> [WORK TO BE COMPLETED]: Among the entries that follow, locate the line with "Given: Click the browser reload icon" and the line with "Instruction: Expand the Bit Shift dropdown". Output those lines and all lines in between, exactly, minus the pictures.
[[ DATA EXTRACTS open ]]
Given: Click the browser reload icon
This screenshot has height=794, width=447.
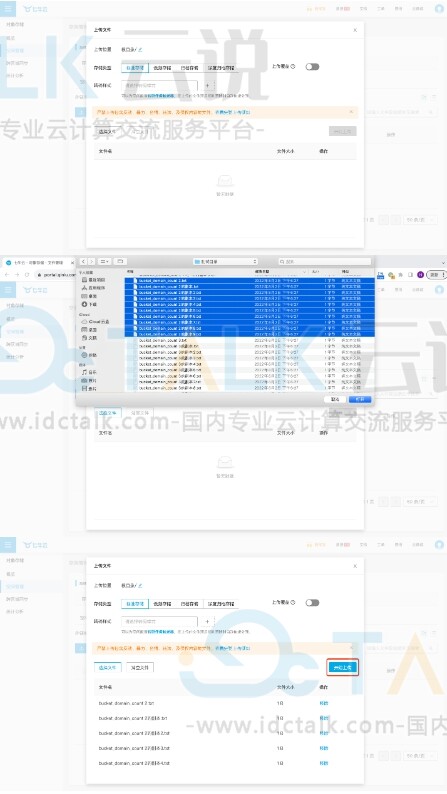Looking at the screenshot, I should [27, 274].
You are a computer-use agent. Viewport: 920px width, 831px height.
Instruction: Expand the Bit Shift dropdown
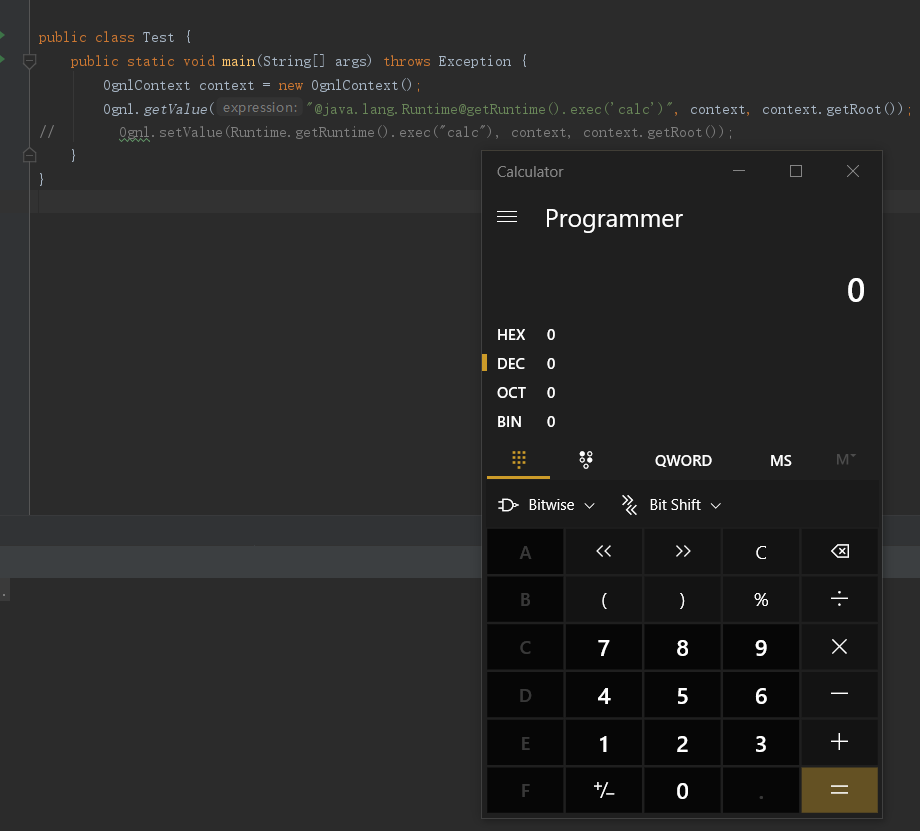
[[ DATA EXTRACTS closed ]]
[[ DATA EXTRACTS open ]]
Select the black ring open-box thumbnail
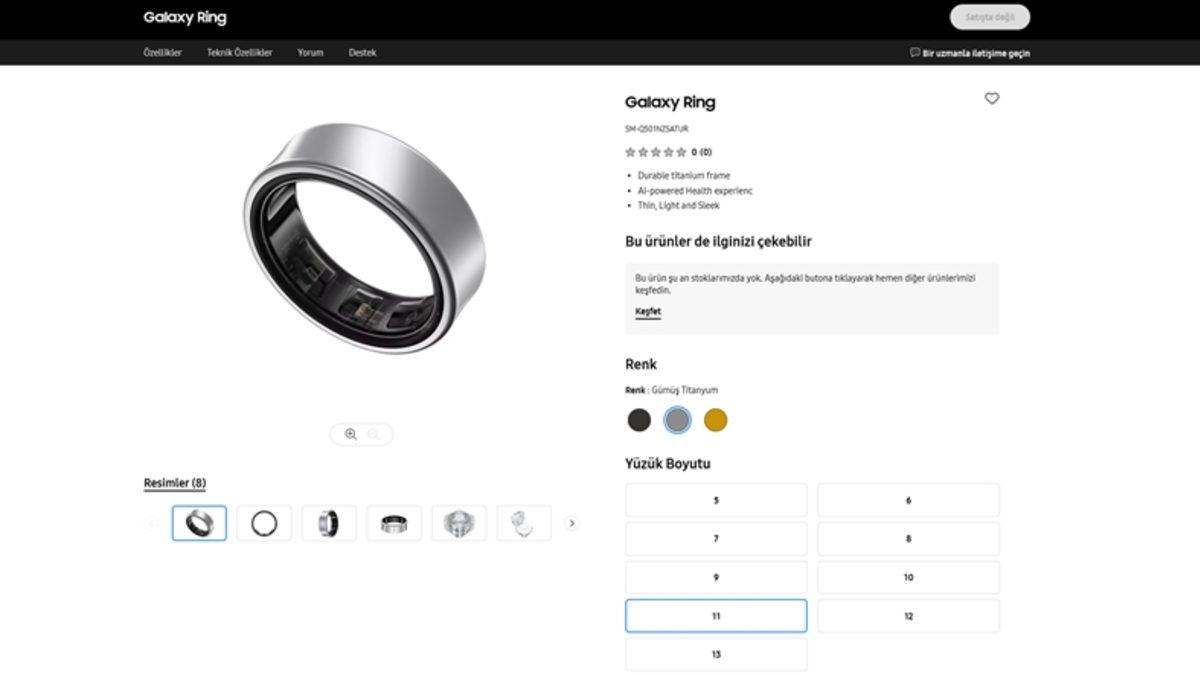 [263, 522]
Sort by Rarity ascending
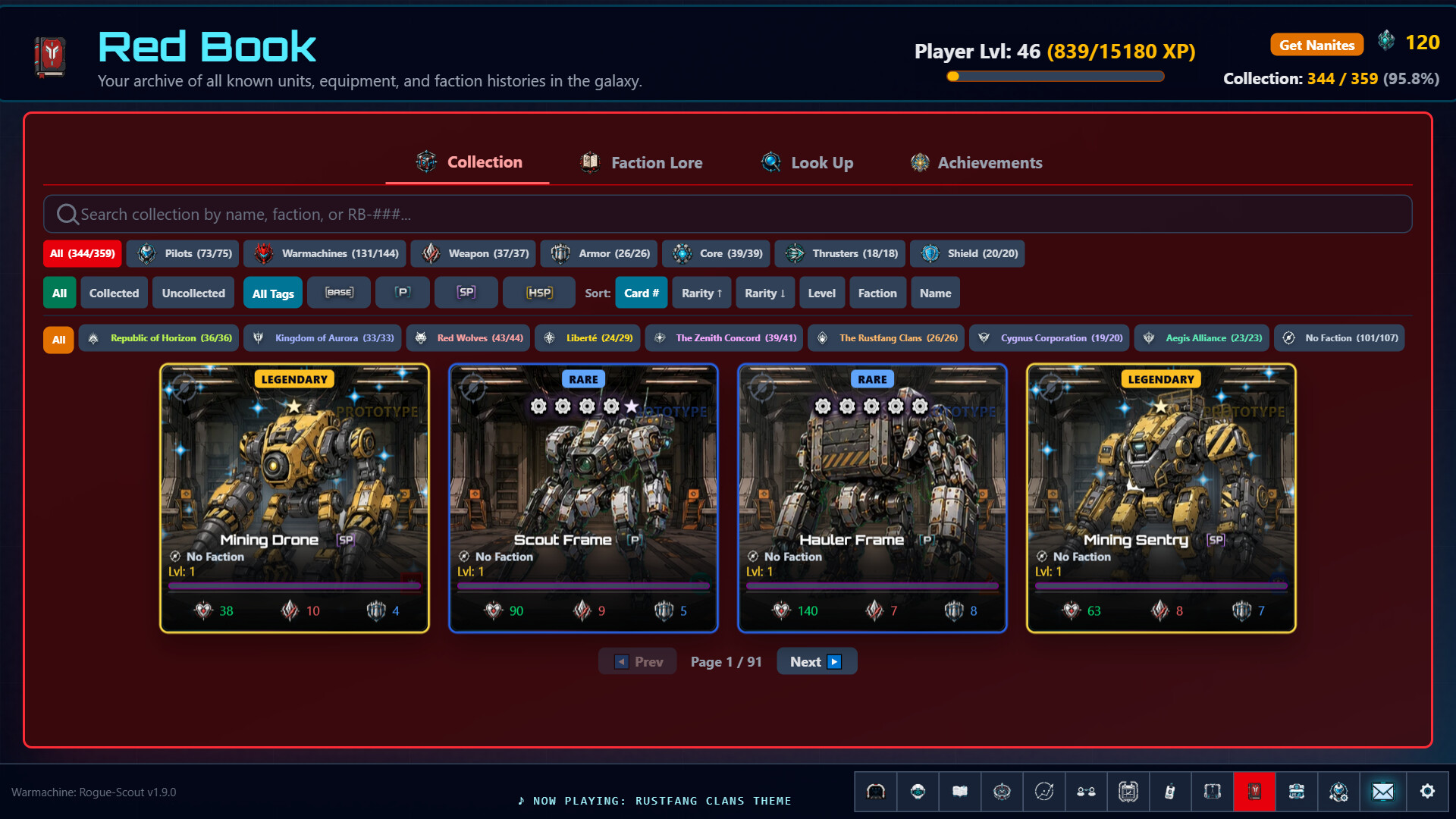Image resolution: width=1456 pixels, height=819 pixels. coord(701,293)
[[ DATA EXTRACTS closed ]]
> [SOLUTION TO THIS TASK]:
Given: Click the browser reload icon
This screenshot has height=794, width=447.
Looking at the screenshot, I should [27, 274].
You are a computer-use agent. Viewport: 920px width, 831px height.
Instruction: Expand the Bit Shift dropdown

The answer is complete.